**What to produce:**
Reproduce word for word the stretch of the records from the line containing "Tap the English text 'Floor Frame'" through the line containing "Action: click(228, 283)", and leave the pictures out of your copy.

**Extracted records:**
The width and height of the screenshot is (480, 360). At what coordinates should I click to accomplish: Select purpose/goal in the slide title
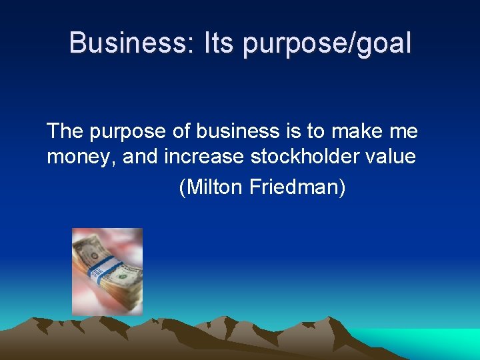pos(327,43)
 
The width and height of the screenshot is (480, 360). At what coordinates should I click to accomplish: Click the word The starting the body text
pos(65,131)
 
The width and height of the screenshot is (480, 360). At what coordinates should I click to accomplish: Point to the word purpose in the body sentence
pos(127,133)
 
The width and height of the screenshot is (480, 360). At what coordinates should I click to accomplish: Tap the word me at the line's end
pos(403,133)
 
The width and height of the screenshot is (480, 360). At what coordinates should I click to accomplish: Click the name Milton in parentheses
pos(212,187)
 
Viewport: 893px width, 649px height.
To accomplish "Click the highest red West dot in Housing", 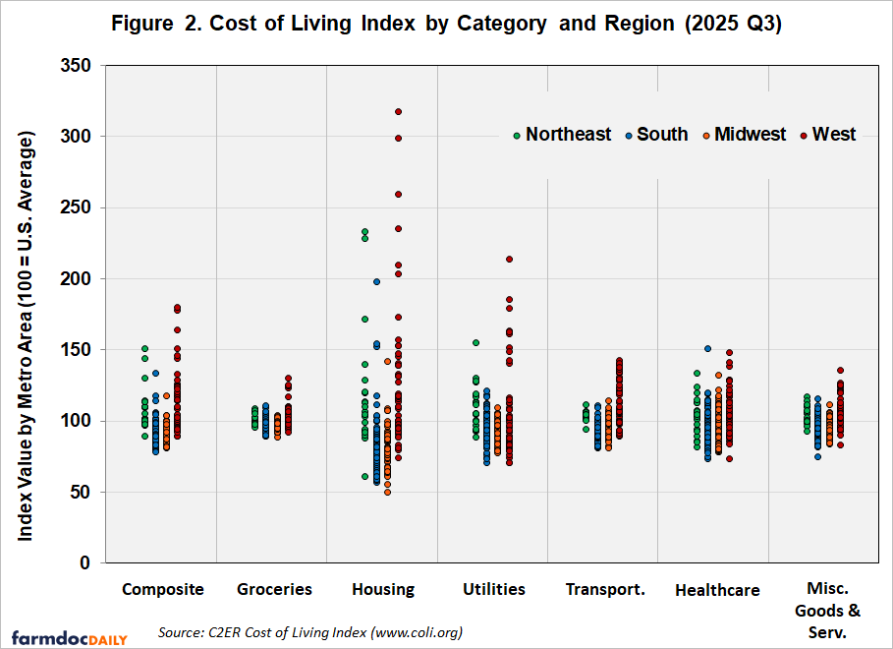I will click(x=398, y=112).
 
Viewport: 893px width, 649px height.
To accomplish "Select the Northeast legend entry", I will click(x=561, y=135).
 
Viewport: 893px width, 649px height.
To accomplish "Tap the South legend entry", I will click(x=655, y=135).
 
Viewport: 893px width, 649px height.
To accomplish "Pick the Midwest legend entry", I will click(x=743, y=135).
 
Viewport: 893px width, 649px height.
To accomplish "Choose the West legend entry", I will click(x=827, y=135).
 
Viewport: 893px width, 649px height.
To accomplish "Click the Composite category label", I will click(x=163, y=590).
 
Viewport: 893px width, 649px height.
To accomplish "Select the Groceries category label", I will click(x=274, y=590).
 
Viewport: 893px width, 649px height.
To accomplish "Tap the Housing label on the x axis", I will click(x=383, y=590).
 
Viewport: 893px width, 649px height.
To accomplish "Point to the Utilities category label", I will click(x=494, y=590).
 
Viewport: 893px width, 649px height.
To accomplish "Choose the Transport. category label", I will click(x=605, y=590).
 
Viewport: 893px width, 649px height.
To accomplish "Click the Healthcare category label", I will click(x=717, y=591).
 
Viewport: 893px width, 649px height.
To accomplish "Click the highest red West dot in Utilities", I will click(x=509, y=260).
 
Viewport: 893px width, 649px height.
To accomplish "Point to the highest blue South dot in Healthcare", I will click(x=706, y=349).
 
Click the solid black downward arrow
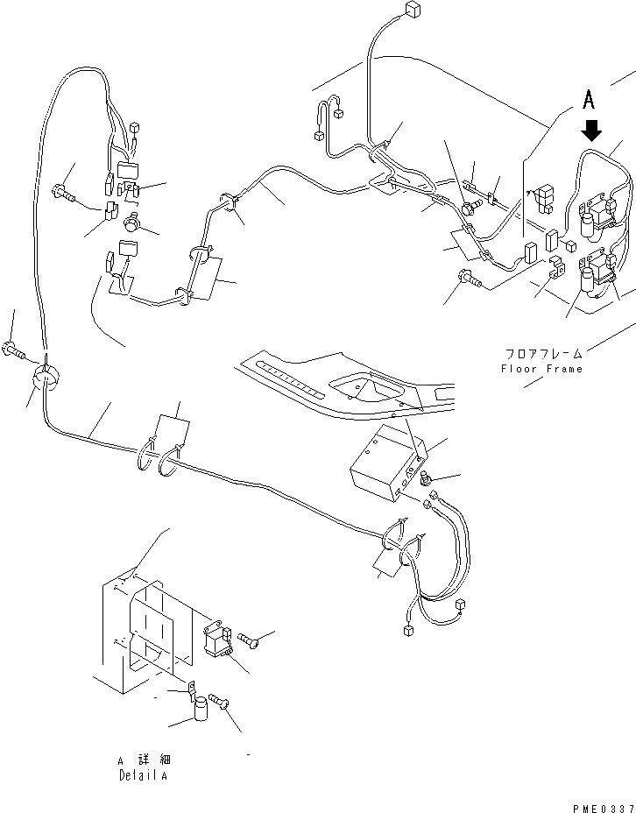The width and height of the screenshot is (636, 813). pos(592,130)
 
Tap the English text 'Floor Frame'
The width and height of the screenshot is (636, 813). pos(541,369)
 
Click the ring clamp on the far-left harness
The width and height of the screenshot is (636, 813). pos(45,378)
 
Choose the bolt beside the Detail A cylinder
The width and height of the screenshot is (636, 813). pos(220,701)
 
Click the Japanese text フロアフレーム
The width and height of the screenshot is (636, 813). pos(543,355)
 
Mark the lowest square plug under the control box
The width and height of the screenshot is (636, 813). pos(407,630)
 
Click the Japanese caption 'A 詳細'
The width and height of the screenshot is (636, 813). pos(141,760)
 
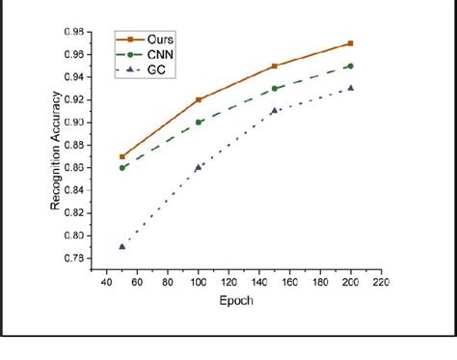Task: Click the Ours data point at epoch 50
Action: click(121, 156)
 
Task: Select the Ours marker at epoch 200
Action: click(350, 43)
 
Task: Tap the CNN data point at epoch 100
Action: click(199, 123)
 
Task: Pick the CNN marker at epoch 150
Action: click(275, 89)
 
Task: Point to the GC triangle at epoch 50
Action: click(121, 246)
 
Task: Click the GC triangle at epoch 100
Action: click(199, 167)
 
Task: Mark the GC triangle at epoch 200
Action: click(350, 88)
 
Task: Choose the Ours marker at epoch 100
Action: click(199, 99)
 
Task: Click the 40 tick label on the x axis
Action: click(106, 283)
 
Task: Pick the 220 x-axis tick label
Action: click(380, 283)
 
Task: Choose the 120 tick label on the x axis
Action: click(228, 283)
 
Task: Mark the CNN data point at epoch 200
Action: click(350, 66)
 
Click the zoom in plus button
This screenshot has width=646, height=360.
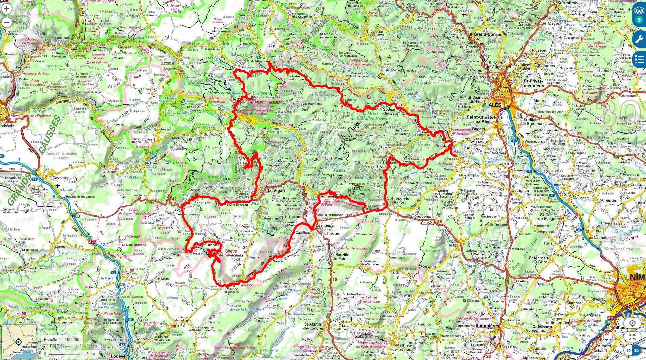(7, 9)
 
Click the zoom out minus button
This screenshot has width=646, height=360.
(7, 23)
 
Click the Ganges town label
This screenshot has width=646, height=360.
(324, 226)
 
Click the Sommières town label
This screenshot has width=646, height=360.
(487, 326)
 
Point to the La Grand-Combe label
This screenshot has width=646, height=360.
(485, 34)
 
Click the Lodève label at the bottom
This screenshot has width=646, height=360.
(118, 356)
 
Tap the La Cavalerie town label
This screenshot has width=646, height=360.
(58, 178)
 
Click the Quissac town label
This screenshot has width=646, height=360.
(449, 245)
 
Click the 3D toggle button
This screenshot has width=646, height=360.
(636, 350)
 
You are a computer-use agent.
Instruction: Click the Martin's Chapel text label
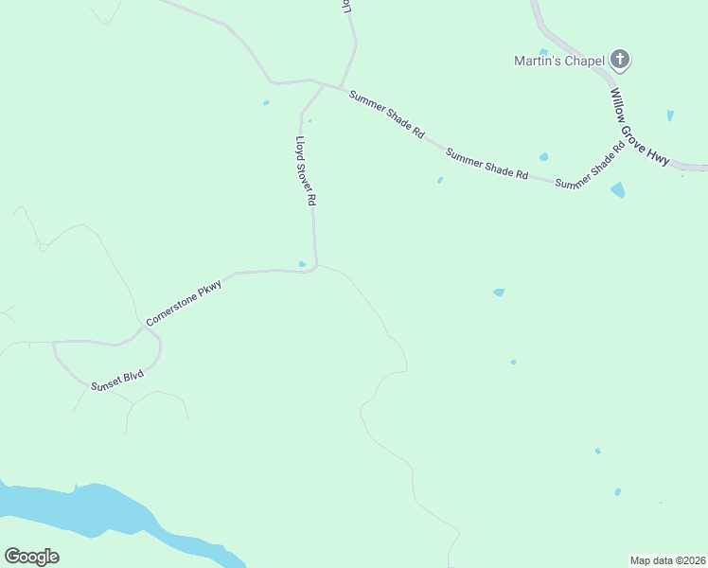tap(558, 61)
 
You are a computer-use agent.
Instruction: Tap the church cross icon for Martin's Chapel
tap(620, 61)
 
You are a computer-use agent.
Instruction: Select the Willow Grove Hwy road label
tap(640, 127)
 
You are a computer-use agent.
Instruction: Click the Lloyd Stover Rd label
tap(305, 171)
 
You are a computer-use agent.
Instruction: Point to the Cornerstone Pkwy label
tap(184, 303)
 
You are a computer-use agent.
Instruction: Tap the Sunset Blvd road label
tap(117, 381)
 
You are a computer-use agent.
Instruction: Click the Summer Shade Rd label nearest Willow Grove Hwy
tap(591, 168)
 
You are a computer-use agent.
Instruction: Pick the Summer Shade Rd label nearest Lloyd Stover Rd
tap(386, 115)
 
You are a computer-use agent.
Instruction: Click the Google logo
tap(31, 557)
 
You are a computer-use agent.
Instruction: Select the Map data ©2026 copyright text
tap(667, 559)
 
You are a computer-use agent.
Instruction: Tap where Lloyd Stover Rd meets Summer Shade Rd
tap(324, 86)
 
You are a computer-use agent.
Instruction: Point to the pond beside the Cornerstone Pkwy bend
tap(302, 264)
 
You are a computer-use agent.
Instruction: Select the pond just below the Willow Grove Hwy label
tap(618, 189)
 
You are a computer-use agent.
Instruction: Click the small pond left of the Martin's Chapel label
tap(543, 52)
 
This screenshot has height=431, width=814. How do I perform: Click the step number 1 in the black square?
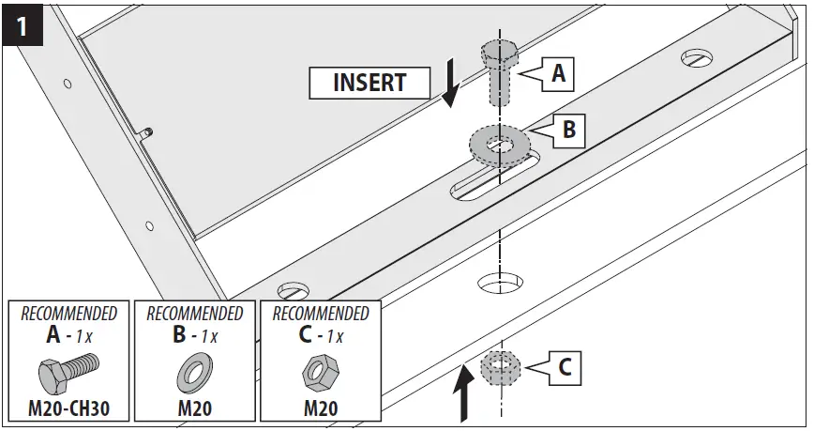pyautogui.click(x=23, y=25)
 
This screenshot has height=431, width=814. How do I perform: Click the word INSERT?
pyautogui.click(x=369, y=83)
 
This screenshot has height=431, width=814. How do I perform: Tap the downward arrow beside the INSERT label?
pyautogui.click(x=451, y=84)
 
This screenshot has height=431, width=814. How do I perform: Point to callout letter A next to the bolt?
pyautogui.click(x=558, y=73)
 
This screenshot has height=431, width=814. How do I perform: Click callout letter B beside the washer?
pyautogui.click(x=568, y=131)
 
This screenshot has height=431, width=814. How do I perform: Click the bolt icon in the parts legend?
pyautogui.click(x=68, y=373)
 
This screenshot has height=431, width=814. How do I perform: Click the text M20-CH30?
pyautogui.click(x=68, y=409)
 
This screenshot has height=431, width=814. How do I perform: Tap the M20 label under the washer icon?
pyautogui.click(x=194, y=409)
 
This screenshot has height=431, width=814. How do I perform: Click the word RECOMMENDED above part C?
pyautogui.click(x=320, y=313)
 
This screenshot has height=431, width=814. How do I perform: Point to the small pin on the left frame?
pyautogui.click(x=147, y=133)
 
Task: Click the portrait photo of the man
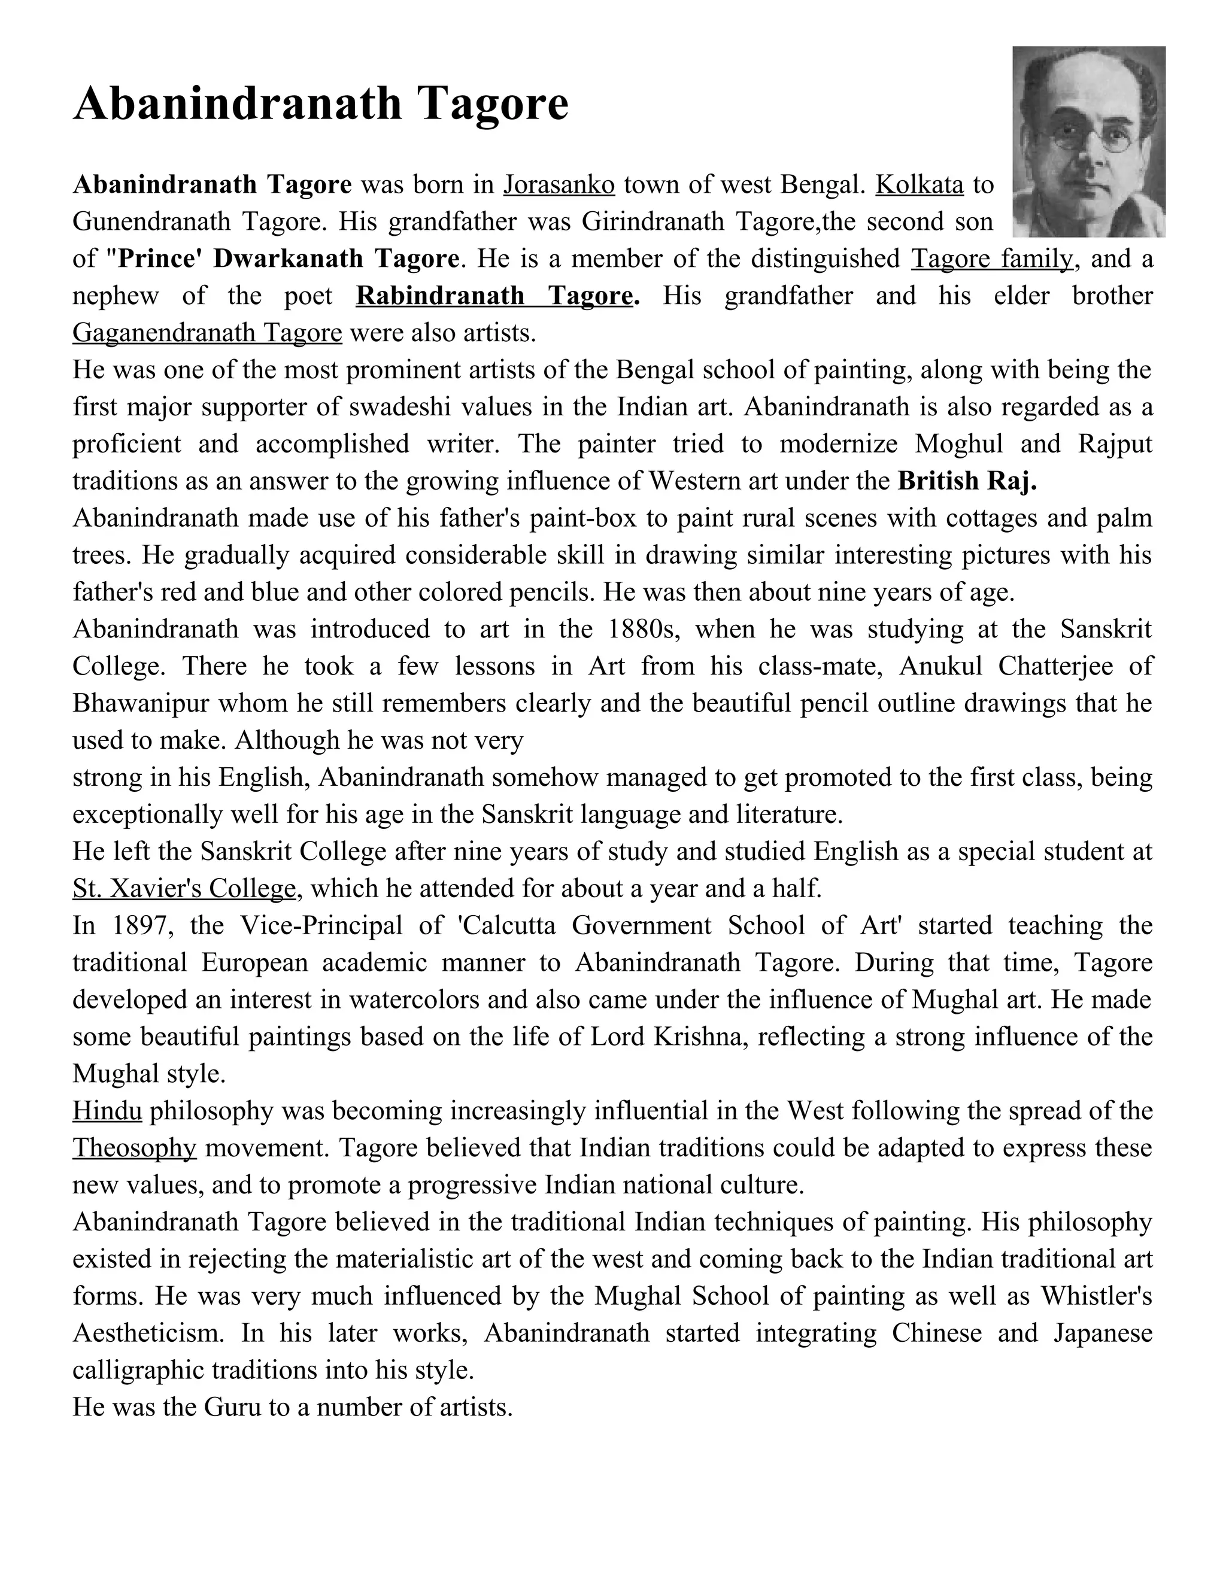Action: point(1088,142)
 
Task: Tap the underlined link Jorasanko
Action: point(559,184)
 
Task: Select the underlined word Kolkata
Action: point(920,184)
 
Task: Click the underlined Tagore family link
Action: point(991,259)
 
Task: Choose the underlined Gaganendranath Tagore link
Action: point(207,333)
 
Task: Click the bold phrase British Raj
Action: point(967,481)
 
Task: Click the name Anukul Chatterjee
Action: point(1006,666)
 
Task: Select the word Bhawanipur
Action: point(140,703)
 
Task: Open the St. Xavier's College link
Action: point(184,888)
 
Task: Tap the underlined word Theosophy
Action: point(134,1147)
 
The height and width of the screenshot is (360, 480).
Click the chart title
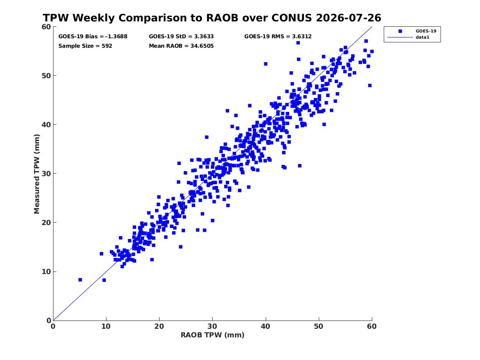pos(212,18)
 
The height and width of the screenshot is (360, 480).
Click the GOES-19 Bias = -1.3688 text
pos(93,37)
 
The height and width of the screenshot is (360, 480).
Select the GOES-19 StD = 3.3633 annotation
pos(181,37)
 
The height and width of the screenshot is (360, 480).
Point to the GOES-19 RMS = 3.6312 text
pos(278,37)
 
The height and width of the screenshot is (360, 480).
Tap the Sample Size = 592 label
pos(85,46)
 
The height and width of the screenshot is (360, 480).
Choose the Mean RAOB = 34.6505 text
pos(181,46)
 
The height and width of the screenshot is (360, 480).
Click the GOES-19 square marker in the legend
pos(400,31)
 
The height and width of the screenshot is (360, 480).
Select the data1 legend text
pos(422,37)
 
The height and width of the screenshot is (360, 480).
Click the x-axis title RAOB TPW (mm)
pos(213,335)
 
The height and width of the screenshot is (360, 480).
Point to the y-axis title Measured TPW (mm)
pos(37,174)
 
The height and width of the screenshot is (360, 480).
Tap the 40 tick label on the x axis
pos(265,326)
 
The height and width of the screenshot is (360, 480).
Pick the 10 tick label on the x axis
pos(106,326)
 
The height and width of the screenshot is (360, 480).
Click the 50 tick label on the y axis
pos(46,76)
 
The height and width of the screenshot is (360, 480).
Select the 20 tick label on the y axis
pos(46,223)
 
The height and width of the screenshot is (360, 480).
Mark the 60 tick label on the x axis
pos(372,326)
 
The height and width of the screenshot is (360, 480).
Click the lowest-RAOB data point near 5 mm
pos(80,280)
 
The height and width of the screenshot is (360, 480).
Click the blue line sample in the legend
pos(400,37)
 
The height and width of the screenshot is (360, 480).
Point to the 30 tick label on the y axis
pos(46,174)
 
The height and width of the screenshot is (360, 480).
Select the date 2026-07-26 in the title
pos(348,18)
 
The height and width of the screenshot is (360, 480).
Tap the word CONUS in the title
pos(292,18)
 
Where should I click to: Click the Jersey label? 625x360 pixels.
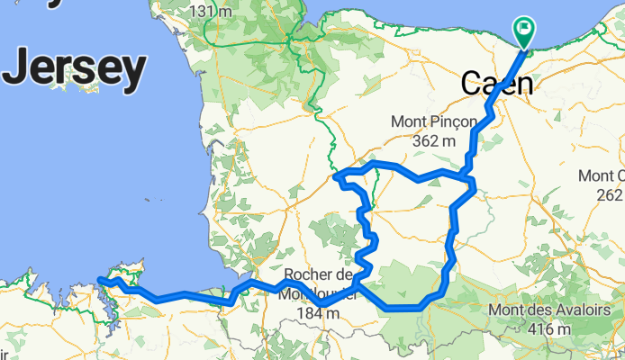click(76, 67)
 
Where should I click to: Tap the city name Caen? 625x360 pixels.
click(496, 84)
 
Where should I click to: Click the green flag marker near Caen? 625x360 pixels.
click(524, 31)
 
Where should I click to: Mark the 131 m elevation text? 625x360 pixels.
click(214, 11)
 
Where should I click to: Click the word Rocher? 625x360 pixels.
click(310, 275)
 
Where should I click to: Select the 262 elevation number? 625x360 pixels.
click(611, 194)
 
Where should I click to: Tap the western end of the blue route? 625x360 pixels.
click(99, 281)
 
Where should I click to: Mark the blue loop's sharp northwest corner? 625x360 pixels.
click(335, 176)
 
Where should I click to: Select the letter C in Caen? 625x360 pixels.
click(472, 84)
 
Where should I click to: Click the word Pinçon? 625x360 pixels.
click(452, 122)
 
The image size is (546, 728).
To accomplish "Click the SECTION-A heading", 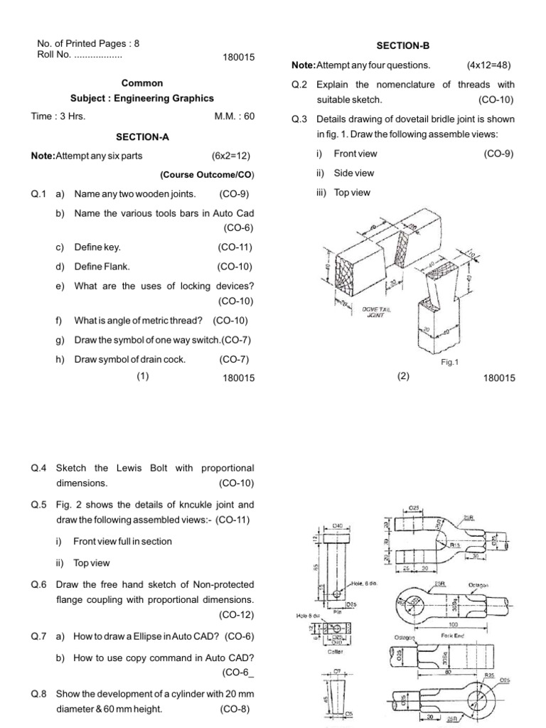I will coord(142,136).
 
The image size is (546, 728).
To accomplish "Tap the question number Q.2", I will coord(299,85).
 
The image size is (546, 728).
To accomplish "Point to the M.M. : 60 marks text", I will coord(234,117).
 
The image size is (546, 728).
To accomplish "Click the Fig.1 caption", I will coord(450,362).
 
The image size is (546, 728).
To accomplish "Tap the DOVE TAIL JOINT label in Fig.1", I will coord(375,312).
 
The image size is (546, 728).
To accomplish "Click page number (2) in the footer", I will coord(404,378).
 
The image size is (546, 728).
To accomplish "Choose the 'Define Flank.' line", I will coord(102,267).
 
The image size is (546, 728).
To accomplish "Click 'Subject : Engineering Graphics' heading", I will coord(142,98).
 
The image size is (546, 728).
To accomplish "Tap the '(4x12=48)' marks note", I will coord(488,65).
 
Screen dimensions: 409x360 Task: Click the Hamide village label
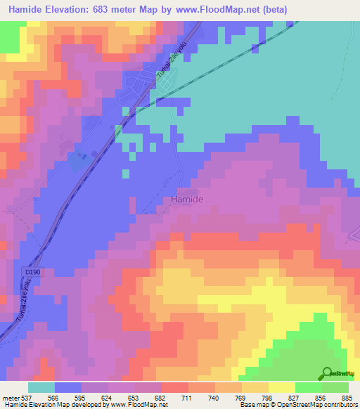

**Expected output:**
Tap the English text 'Floor Frame'
The width and height of the screenshot is (636, 813). pos(541,369)
 
Click the ring clamp on the far-left harness
The width and height of the screenshot is (636, 813). pos(45,378)
 
Choose the bolt beside the Detail A cylinder
The width and height of the screenshot is (636, 813). pos(220,701)
 
Click the Japanese text フロアフレーム
The width and height of the screenshot is (636, 813). pos(543,355)
 
Mark the lowest square plug under the control box
The width and height of the screenshot is (636, 813). pos(407,630)
 
Click the Japanese caption 'A 詳細'
The width and height of the screenshot is (636, 813). pos(141,760)
 
Task: Click the Ours data point at epoch 50
Action: click(121, 156)
 
Task: Select the Ours marker at epoch 200
Action: click(350, 43)
 
Task: Tap the CNN data point at epoch 100
Action: click(199, 123)
 
Task: Pick the CNN marker at epoch 150
Action: click(275, 89)
 
Task: Point to the GC triangle at epoch 50
Action: click(121, 246)
 
Task: Click the GC triangle at epoch 100
Action: click(199, 167)
 
Task: Mark the GC triangle at epoch 200
Action: click(350, 88)
 
Task: Choose the Ours marker at epoch 100
Action: click(199, 99)
 
Task: Click the 40 tick label on the x axis
Action: click(106, 283)
 
Task: Pick the 220 x-axis tick label
Action: click(380, 283)
 
Task: Choose the 120 tick label on the x axis
Action: click(228, 283)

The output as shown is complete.